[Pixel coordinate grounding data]
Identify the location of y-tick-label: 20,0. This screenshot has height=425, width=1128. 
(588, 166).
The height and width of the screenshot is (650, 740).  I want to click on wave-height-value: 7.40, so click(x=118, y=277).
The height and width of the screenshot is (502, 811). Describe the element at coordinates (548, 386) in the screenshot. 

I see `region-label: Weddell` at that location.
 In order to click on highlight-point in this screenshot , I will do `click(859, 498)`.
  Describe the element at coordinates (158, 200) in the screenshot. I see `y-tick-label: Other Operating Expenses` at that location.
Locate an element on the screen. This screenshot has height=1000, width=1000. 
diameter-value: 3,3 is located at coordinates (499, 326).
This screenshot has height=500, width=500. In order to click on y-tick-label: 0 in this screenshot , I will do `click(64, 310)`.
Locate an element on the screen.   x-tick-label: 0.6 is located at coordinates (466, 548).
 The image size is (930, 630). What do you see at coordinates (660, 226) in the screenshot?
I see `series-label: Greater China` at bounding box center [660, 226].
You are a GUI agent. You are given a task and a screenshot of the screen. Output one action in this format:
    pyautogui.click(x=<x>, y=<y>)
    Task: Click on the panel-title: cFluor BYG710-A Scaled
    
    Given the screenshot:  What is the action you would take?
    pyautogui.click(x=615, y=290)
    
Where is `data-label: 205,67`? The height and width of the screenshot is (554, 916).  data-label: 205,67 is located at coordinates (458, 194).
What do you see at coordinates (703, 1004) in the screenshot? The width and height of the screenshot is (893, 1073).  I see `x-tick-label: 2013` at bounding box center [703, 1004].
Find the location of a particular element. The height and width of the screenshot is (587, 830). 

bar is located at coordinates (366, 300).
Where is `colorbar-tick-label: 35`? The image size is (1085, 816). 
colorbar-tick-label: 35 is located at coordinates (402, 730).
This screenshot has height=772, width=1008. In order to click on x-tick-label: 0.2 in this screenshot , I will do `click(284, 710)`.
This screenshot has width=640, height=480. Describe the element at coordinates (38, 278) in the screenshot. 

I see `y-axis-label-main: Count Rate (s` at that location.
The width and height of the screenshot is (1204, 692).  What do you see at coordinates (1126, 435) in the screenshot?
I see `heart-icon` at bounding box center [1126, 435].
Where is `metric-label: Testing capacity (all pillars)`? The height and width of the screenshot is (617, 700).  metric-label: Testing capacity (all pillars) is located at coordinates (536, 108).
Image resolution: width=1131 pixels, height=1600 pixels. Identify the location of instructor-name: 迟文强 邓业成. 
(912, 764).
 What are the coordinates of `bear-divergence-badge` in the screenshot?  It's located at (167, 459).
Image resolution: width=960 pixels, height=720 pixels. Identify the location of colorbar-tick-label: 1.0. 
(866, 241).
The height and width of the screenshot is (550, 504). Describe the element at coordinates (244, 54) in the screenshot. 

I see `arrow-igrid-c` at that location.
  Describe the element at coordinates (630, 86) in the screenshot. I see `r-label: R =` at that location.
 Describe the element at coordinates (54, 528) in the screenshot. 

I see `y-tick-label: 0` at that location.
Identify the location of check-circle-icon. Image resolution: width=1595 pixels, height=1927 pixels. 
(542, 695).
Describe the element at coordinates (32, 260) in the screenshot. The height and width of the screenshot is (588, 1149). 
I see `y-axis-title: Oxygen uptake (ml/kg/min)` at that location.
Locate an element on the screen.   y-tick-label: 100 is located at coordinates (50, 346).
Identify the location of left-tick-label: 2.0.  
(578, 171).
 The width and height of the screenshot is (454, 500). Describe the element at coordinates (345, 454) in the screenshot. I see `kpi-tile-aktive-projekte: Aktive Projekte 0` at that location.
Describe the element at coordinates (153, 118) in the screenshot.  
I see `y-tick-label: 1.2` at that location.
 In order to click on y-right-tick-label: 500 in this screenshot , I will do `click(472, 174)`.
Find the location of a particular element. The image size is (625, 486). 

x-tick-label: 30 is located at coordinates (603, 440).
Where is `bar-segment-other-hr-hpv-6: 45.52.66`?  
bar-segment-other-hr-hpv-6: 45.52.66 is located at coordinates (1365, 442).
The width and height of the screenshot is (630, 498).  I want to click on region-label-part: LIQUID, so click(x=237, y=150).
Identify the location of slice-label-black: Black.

- _Exercise objective_
Put the lines of these rows into a numbered list, leaving out the blank lines.

- _Response below_
1. Identify the location of y-tick-label: 20,0. This screenshot has height=425, width=1128. 
2. (588, 166).
3. The height and width of the screenshot is (650, 740).  I want to click on wave-height-value: 7.40, so click(x=118, y=277).
4. The height and width of the screenshot is (502, 811). Describe the element at coordinates (548, 386) in the screenshot. 
5. I see `region-label: Weddell` at that location.
6.  In order to click on highlight-point in this screenshot , I will do `click(859, 498)`.
7.   Describe the element at coordinates (158, 200) in the screenshot. I see `y-tick-label: Other Operating Expenses` at that location.
8. Locate an element on the screen. This screenshot has height=1000, width=1000. 
9. diameter-value: 3,3 is located at coordinates (499, 326).
10. This screenshot has height=500, width=500. In order to click on y-tick-label: 0 in this screenshot , I will do `click(64, 310)`.
11. Locate an element on the screen.   x-tick-label: 0.6 is located at coordinates (466, 548).
12.  The image size is (930, 630). What do you see at coordinates (660, 226) in the screenshot?
13. I see `series-label: Greater China` at bounding box center [660, 226].
14. You are a GUI agent. You are given a task and a screenshot of the screen. Output one action in this format:
15.     pyautogui.click(x=<x>, y=<y>)
16.     Task: Click on the panel-title: cFluor BYG710-A Scaled
17.     Given the screenshot:  What is the action you would take?
18.     pyautogui.click(x=615, y=290)
19. Where is `data-label: 205,67`? The height and width of the screenshot is (554, 916).  data-label: 205,67 is located at coordinates (458, 194).
20. What do you see at coordinates (703, 1004) in the screenshot? The width and height of the screenshot is (893, 1073).  I see `x-tick-label: 2013` at bounding box center [703, 1004].
21. Find the location of a particular element. The height and width of the screenshot is (587, 830). 
22. bar is located at coordinates (366, 300).
23. Where is `colorbar-tick-label: 35`? The image size is (1085, 816). 
24. colorbar-tick-label: 35 is located at coordinates (402, 730).
25. This screenshot has height=772, width=1008. In order to click on x-tick-label: 0.2 in this screenshot , I will do `click(284, 710)`.
26. This screenshot has width=640, height=480. Describe the element at coordinates (38, 278) in the screenshot. 
27. I see `y-axis-label-main: Count Rate (s` at that location.
28. The width and height of the screenshot is (1204, 692).  What do you see at coordinates (1126, 435) in the screenshot?
29. I see `heart-icon` at bounding box center [1126, 435].
30. Where is `metric-label: Testing capacity (all pillars)`? The height and width of the screenshot is (617, 700).  metric-label: Testing capacity (all pillars) is located at coordinates (536, 108).
31. Image resolution: width=1131 pixels, height=1600 pixels. Identify the location of instructor-name: 迟文强 邓业成. 
32. (912, 764).
33.  What are the coordinates of `bear-divergence-badge` in the screenshot?  It's located at (167, 459).
34. Image resolution: width=960 pixels, height=720 pixels. Identify the location of colorbar-tick-label: 1.0. 
35. (866, 241).
36. The height and width of the screenshot is (550, 504). Describe the element at coordinates (244, 54) in the screenshot. 
37. I see `arrow-igrid-c` at that location.
38.   Describe the element at coordinates (630, 86) in the screenshot. I see `r-label: R =` at that location.
39.  Describe the element at coordinates (54, 528) in the screenshot. 
40. I see `y-tick-label: 0` at that location.
41. Identify the location of check-circle-icon. Image resolution: width=1595 pixels, height=1927 pixels. 
42. (542, 695).
43. Describe the element at coordinates (32, 260) in the screenshot. The height and width of the screenshot is (588, 1149). 
44. I see `y-axis-title: Oxygen uptake (ml/kg/min)` at that location.
45. Locate an element on the screen.   y-tick-label: 100 is located at coordinates (50, 346).
46. Identify the location of left-tick-label: 2.0.  
47. (578, 171).
48.  The width and height of the screenshot is (454, 500). Describe the element at coordinates (345, 454) in the screenshot. I see `kpi-tile-aktive-projekte: Aktive Projekte 0` at that location.
49. Describe the element at coordinates (153, 118) in the screenshot.  
50. I see `y-tick-label: 1.2` at that location.
51.  In order to click on y-right-tick-label: 500 in this screenshot , I will do `click(472, 174)`.
52. Find the location of a particular element. The image size is (625, 486). 
53. x-tick-label: 30 is located at coordinates (603, 440).
54. Where is `bar-segment-other-hr-hpv-6: 45.52.66`?  
55. bar-segment-other-hr-hpv-6: 45.52.66 is located at coordinates (1365, 442).
56. The width and height of the screenshot is (630, 498).  I want to click on region-label-part: LIQUID, so click(x=237, y=150).
57. Identify the location of slice-label-black: Black.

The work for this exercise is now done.